Большую часть времени елочные игрушки действительно остаются невостребованными, но этот факт отнюдь не снижает их ценности, как символической, так и материальной. Елочная игрушка – это, конечно же, вещь, находящаяся «на обочине» потребления, вещь «маргинальная» (Жан Бодрийяр), однако ее маргинальность отнюдь не сводится к ее «внефункциональности» или простой «декоративности». Выполняя «системную функцию знака», елочная игрушка маркирует праздничное досуговое пространство и представляет собой важнейший носитель информации. Как и каждая маргинальная вещь, следуя тому же Жану Бодрийяру, елочная игрушка «будто противоречит требованиям функциональной исчислимости, соответствуя желаниям иного порядка – выражать в себе свидетельство, память, ностальгию, бегство от действительности»10.

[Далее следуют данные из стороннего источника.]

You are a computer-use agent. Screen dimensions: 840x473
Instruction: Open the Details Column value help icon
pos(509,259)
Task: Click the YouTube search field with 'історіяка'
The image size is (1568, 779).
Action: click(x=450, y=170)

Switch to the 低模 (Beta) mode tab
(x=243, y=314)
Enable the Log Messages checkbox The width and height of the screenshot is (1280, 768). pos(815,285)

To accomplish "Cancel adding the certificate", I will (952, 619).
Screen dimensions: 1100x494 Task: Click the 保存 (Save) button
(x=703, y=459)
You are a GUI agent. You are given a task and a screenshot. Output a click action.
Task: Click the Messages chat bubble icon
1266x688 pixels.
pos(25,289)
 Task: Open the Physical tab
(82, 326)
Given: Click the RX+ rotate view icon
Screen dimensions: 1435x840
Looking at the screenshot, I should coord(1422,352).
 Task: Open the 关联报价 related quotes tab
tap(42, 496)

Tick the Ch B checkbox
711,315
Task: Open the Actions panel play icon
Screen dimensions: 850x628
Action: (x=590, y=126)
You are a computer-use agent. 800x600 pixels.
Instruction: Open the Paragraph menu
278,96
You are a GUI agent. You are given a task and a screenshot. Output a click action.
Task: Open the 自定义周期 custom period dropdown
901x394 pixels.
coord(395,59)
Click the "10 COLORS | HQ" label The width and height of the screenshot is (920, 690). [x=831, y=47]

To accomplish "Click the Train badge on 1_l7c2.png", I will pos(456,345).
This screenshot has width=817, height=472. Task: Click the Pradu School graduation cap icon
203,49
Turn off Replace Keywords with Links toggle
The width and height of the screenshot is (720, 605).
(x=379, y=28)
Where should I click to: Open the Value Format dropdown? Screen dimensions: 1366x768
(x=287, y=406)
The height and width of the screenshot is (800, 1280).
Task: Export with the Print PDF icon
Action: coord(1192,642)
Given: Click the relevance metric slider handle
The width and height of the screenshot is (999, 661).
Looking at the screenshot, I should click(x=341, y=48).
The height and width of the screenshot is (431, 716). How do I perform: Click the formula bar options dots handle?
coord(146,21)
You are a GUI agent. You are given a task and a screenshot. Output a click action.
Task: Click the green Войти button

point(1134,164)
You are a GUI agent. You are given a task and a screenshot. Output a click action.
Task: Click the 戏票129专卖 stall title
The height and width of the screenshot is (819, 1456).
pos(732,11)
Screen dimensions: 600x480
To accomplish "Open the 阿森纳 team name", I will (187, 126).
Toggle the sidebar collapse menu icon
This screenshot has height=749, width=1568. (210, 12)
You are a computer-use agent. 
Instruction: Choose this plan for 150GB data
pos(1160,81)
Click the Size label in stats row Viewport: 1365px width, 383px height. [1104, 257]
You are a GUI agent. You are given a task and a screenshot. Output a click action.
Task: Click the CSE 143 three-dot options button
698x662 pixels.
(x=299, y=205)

Оказавшись в сказочном, мифологичном елочном пространстве, любая вещь превращается в «волшебный предмет» и может быть в какой-то степени соотнесена с типологией волшебных предметов, представленной в известном исследовании Владимира Проппа «Исторические корни волшебной сказки»11. Будучи глубоко мифологичной, она апеллирует к миру-мифу, но миру-мифу, тесно связанному, соотнесенному с действительностью и, по существу, этой самой действительностью определяемому12. Ведь, по словам Чарльза Диккенса, именно по веткам рождественской елки «мы карабкаемся к действительной жизни»13. Поэтому елочная игрушка являет собой не столько «сказку», сколько образец почти автоматической – сознательной или бессознательной – фиксации реальности художественными средствами, пример «запечатления» нормативных и нормализующих установок власти в художественной форме14. Материальное и духовное (идеологическое) здесь «взаимно отождествляются», «переплетаются», «рождая новое, художественное единство», «не уничтожая, но уравновешивая друг друга»15. Находясь на елке, которая является основным, центрирующим началом всего рождественского/новогоднего ритуала, елочная игрушка выполняет важную культурно-конструирующую функцию, разъясняя и «проговаривая» его содержание и приобщая к нему таким образом участников праздничного действа.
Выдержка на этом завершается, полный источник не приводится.